Even so, it is not entirely clear whether the findings reflected only early inhibition or whether some capture of the irrelevant singletons occurred before it was suppressed. Regarding the findings of Ansorge et al. [11], these authors used saccadic latencies after relatively long CTOAs (>200 ms). This method is relatively insensitive to the early attentional effects, so that preceding attention capture even by irrelevant cues might have gone unnoticed (see their condition with a CTOA of 200 ms). Regarding the findings of McDonald et al. [2], it is possible that their observations reflected a mixture of weaker capture effects of the irrelevant distractors in some of the trials and of stronger inhibition of distraction in other trials. As a result, a net inhibitory Pd effect could have masked evidence for early capture in the form of an N2pc in the study of McDonald et al. At least in the slower responses, there was also clear evidence for this possibility: “On slow response trials (…) there was neither an early distractor (…) nor a late target N2pc (…). The absence of either N2pc suggests that the target and distractor N2pc wave cancelled each other out (…)” (p. 856, McDonald et al.). Thus, to test once more whether capture by irrelevant cues could precede subsequent inhibition, we combined the methods of Ansorge et al. and of McDonald et al., using two different measures for early and late effects based on the very same trials. We used ERPs to assess early effects of capture or proactive inhibition. Late inhibition was assessed through the presence of IOR in saccadic reaction times after a sufficiently long CTOA of 1 s. This procedure allows for the registration of an early capture effect by all singletons, without masking by a concomitant N2pc by the targets [27]. In this situation, initial capture by the irrelevant singleton cue should show up as an N2pc. In addition, we conducted a median-split of the ERPs on the basis of whether a fast or a slow saccade was given that allowed us to test whether the fastest responses were associated with a Pd component, similar to McDonald et al. [2].

2. Experiment

The aim of the current experiment was to investigate the connection between attention capture by relevant and irrelevant stimuli and (subsequent) inhibition. We examined within the same trials (1) the amount of initial capture of attention by an irrelevant cue and a relevant cue—in the form of the N2pc—and (2) the amount of inhibition—in the form of an early Pd and late saccadic inhibition of return.

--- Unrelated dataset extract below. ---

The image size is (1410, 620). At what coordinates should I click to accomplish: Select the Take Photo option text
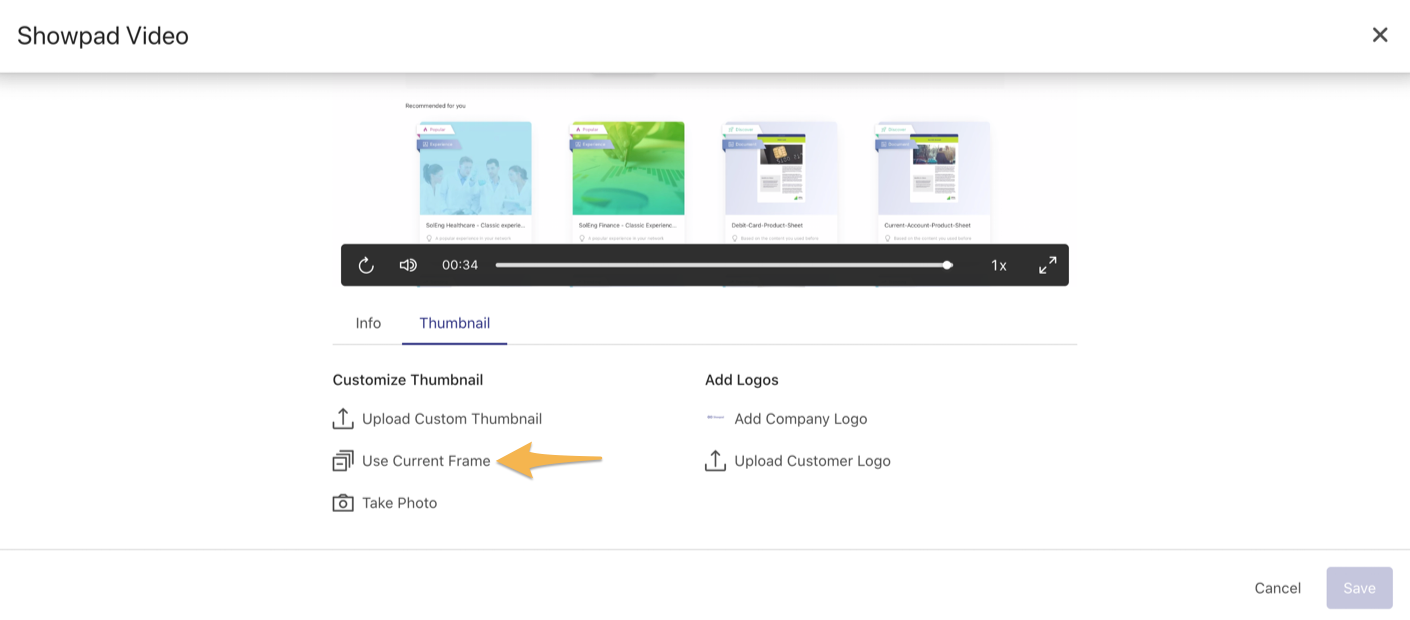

In detail, in the first display of each trial, we used one of two color-singleton cues: the first cue was relevant in half of the trials and it was irrelevant in the other half of the trials. A relevant first cue had a fixed color (e.g., it was green), known to the participant. The participant had to look for the relevant first cue and importantly, also covertly, attend to its location because it indicated the position of a subsequent discrimination target. We call this cue “relevant” to make clear that its color serves the same purpose as a searched-for feature of a target in a standard color-search task. The relevant cue indicated with 100% certainty the position of the discrimination target.

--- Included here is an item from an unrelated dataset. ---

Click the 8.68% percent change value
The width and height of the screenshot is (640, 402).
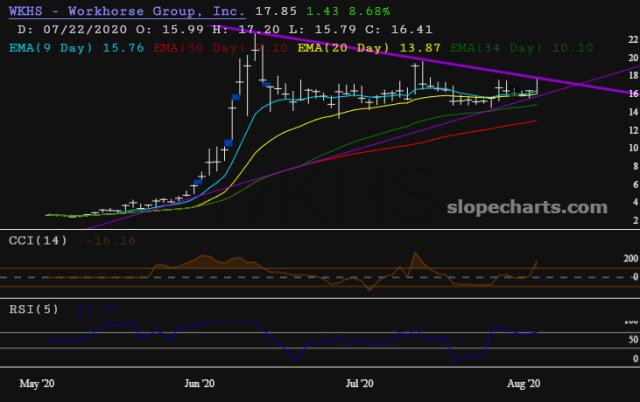369,11
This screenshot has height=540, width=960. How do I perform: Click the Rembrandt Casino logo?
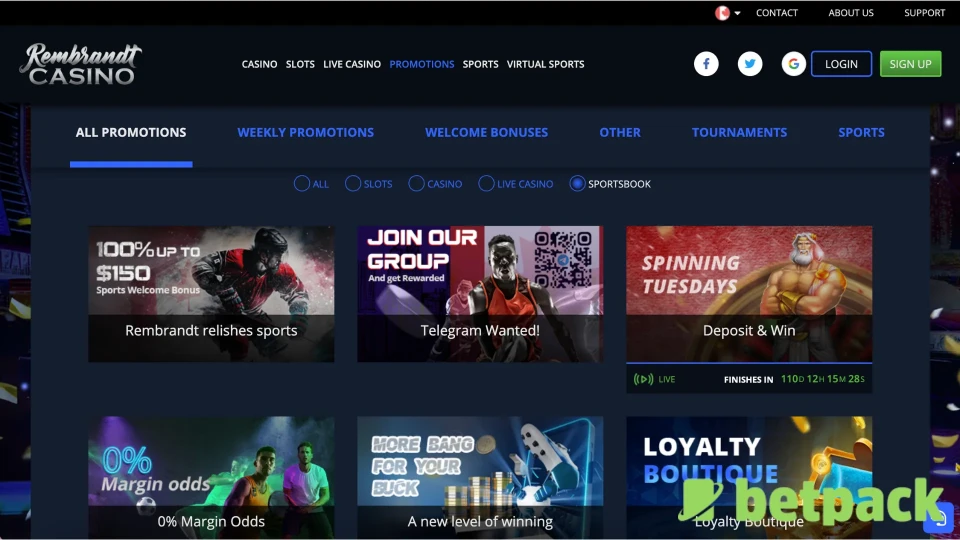point(81,64)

In contrast, the irrelevant first cue had a different color (e.g., it was blue if the relevant cue was green), also known to the participants. No target discrimination was required after an irrelevant first cue. Therefore, the participants could have ignored this cue completely and were not required to shift spatial attention to its location. We call this cue “irrelevant” because its color served the same purpose as the color of an irrelevant distractor in a visual search display. That is, the color of the irrelevant first cue indicated with 100% certainty that this stimulus could be safely ignored.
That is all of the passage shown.